» TEXTO ELEGIDO:
------------
A mis 73 años me he vuelto a enamorar. Estoy tumbado en la cama pensando en ella, sólo en ella.
Su silueta continúa joven o así me lo parece. Es tan voluptuosa como hace 30 años.
Sus ojos siguen siendo tan cafés como cuando la conocí hace mucho tiempo. Le siguen colgando los mechones de su pelo. Parecen lianas por donde se cuelgan mis dedos deshaciéndose en caricias.
Apenas le han salido arrugas en su cara, y su lunar, sí, aquel lunar que me enloqueció cuando la conocí, continúa asomándose con la misma picardía con la que fue engendrado.
Sus piernas son largas y firmes. Parecen dos caminos inacabables que conducen a la pasión de lo prohibido.
Sigo pensando en ella, en la tranquilidad de mis canas, mientras pienso en los planes inmediatos. Vamos a ponernos las zapatillas y nos vamos a ir a correr 20 kilómetros por los paseos de la imaginación, ésos que permiten correr, y correr y seguir corriendo. Que sólo se detiene cuando dejas de soñar.
Estoy ágil. Tengo vida. Corro y corro con ella, y no dejo de hacerlo. Los obstáculos que vemos por los caminos los driblamos con gracilidad; saltamos por encima de ellos sin mirar atrás, sin nunca hacerlo.
La mujer de la que me he vuelto a enamorar –a la que en el fondo siempre amé– me pide que tomemos un avión y vayamos a los puntos más lejanos de la Tierra, allá incluso donde no existen aeropuertos para aterrizar. Entonces miramos en un mapamundi y pensamos en Nueva Zelanda, y Tasmania, y Australia, y también en Nueva Caledonia y en Wake Island en el Pacífico, donde la lejanía o cercanía están divididas entre la noche y el día; y entonces queremos tomar un avión sin horas donde éstas se confunden y bailan entre ellas hasta que no pueden más al verse tan lejos de Madrid y de sus antípodas y de las antípodas de sus antípodas.
Veinte, treinta, treinta y cinco horas dentro de un avión. Eso no es nada cuando lo que mueve es el amor desenfrenado de la tardía juventud. A pesar de mi edad, sigo pensando como cuando tenía 20 años, con la misma pasión, con la misma intensidad; porque mi cabeza no se ha hecho mayor -en realidad jamás se hizo-, y por eso quiero viajar con ella, al lado de ella, pensando en ella, bebiéndome la vida a borbotones con ella. Porque la amo y porque soy joven.
------------
» DATOS DE ORIGEN:
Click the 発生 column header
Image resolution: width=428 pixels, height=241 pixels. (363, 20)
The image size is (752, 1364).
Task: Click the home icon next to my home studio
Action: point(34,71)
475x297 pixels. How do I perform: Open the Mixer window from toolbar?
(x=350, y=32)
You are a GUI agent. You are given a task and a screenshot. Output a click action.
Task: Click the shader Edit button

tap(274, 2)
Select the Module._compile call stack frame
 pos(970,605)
------------
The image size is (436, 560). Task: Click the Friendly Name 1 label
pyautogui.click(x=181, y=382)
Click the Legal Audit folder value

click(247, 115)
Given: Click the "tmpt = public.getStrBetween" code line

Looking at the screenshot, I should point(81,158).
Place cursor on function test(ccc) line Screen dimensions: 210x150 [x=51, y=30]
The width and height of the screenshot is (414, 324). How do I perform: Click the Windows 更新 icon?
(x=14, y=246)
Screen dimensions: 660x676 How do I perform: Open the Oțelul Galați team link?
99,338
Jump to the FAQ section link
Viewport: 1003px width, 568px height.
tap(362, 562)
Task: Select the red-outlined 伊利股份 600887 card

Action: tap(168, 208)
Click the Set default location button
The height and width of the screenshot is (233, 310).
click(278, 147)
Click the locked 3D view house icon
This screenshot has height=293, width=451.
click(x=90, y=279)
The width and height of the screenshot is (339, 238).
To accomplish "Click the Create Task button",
------------
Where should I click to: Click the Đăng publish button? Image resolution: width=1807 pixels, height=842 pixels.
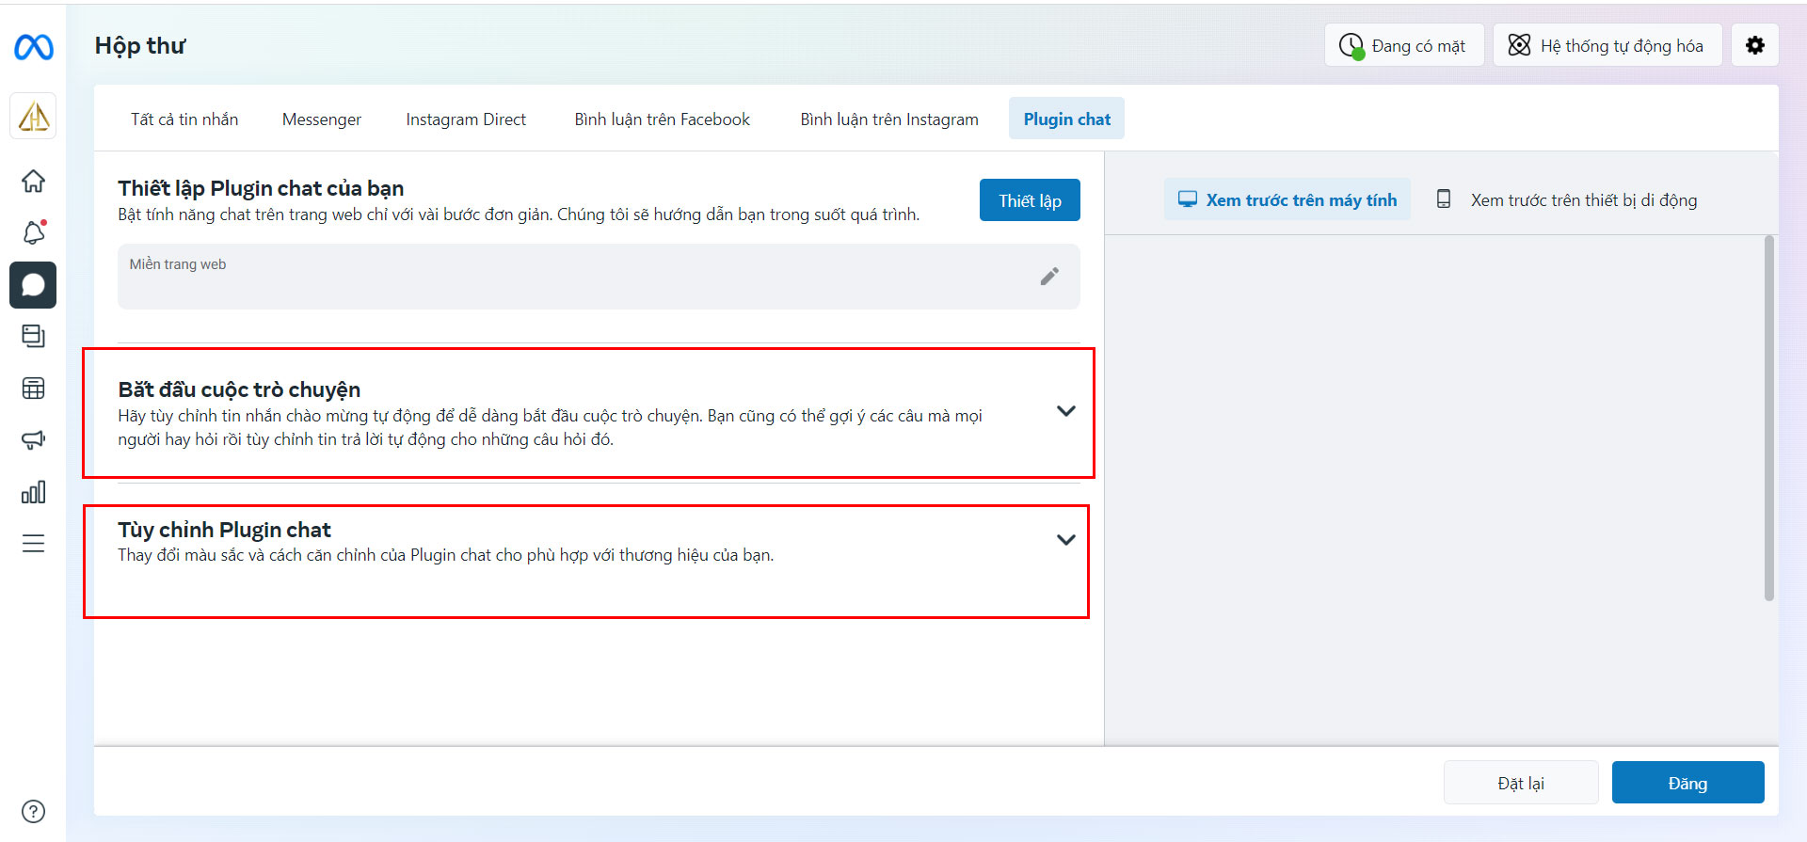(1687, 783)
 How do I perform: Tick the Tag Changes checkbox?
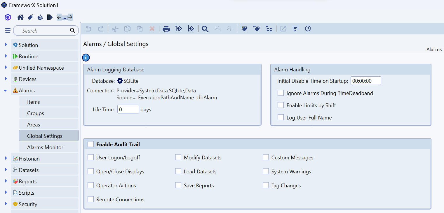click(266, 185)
------------
Di si cada afirmación coincide con el texto elegido. Contesta sí o no y copia entre comillas las palabras del texto que lo deciden.
1. Quien narra tiene 73 años.
2. Los ojos de ella ya no son del mismo color que cuando se conocieron.
3. Ella le pide quedarse en Madrid.

1. Sí: «A mis 73 años me he vuelto a enamorar.»
2. No: «Sus ojos siguen siendo tan cafés como cuando la conocí hace mucho tiempo.»
3. No: «me pide que tomemos un avión y vayamos a los puntos más lejanos de la Tierra»